[YOUR INSTRUCTIONS] Every line below that contains the word "label" must be copied.

[Collected data]
# # #
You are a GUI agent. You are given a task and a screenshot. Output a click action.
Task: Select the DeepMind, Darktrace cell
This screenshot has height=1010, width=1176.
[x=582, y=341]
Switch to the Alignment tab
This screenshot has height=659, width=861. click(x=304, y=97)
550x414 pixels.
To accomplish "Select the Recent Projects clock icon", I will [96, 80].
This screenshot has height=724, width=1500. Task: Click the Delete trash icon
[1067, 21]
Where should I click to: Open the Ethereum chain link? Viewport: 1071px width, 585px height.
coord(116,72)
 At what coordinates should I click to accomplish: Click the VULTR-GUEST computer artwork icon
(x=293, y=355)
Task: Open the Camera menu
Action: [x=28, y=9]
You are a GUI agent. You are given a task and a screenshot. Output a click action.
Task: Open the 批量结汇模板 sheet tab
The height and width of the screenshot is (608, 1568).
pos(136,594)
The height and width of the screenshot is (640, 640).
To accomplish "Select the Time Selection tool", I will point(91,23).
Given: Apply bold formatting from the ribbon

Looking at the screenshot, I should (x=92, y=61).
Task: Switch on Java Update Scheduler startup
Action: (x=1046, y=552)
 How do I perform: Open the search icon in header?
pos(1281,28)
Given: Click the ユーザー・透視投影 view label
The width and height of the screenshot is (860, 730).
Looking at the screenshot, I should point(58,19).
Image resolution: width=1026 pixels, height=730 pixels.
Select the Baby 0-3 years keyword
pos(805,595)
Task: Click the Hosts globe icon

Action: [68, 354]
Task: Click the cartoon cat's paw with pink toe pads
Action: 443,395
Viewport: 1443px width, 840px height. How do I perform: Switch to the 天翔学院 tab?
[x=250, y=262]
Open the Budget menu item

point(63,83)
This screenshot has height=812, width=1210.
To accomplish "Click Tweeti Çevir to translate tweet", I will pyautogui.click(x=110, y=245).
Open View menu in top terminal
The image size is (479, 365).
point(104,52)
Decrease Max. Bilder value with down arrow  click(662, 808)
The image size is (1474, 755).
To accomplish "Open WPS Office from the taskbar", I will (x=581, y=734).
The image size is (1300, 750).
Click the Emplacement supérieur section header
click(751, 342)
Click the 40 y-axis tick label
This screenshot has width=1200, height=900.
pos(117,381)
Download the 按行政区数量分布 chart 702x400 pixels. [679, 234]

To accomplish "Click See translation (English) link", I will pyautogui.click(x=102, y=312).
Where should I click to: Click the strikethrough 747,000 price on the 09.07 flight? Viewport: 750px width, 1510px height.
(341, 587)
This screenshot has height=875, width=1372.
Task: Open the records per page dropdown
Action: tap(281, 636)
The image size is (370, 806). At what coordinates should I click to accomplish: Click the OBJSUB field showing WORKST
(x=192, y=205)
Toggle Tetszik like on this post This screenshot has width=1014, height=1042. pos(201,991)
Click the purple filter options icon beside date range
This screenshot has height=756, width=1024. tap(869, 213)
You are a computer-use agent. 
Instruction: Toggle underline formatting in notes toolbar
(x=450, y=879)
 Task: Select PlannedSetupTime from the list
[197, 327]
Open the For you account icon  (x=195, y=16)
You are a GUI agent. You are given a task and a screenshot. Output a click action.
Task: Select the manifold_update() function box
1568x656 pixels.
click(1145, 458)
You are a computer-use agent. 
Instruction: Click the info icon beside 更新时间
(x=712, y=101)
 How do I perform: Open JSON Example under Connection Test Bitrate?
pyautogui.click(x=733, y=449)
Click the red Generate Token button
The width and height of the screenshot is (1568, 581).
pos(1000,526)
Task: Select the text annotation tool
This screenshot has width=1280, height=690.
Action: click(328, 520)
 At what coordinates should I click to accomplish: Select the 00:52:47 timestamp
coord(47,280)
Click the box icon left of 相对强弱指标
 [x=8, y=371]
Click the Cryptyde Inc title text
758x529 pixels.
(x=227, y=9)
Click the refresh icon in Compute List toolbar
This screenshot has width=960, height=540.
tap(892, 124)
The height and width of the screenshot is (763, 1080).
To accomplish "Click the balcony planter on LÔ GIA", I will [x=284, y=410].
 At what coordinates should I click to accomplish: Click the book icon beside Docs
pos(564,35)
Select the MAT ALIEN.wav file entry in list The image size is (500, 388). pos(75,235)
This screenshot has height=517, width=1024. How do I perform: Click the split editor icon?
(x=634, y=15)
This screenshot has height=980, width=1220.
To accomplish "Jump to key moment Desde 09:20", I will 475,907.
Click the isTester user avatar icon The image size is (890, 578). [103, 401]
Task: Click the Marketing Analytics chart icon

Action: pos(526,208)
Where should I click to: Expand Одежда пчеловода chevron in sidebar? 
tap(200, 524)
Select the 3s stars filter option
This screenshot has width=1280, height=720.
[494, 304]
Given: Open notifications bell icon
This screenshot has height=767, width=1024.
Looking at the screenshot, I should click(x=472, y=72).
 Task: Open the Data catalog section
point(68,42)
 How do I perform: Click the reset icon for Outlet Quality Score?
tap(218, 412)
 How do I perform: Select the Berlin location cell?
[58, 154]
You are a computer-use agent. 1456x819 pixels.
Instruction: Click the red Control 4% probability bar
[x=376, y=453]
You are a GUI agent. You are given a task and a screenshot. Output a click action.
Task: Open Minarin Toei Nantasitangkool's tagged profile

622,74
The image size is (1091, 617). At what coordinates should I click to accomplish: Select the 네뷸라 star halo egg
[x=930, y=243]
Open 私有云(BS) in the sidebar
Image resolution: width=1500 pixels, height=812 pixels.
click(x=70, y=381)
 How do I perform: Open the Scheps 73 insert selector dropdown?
# # #
[WRITTEN SOLUTION]
Given: Click the ユーザー・透視投影 view label
Click the 40 y-axis tick label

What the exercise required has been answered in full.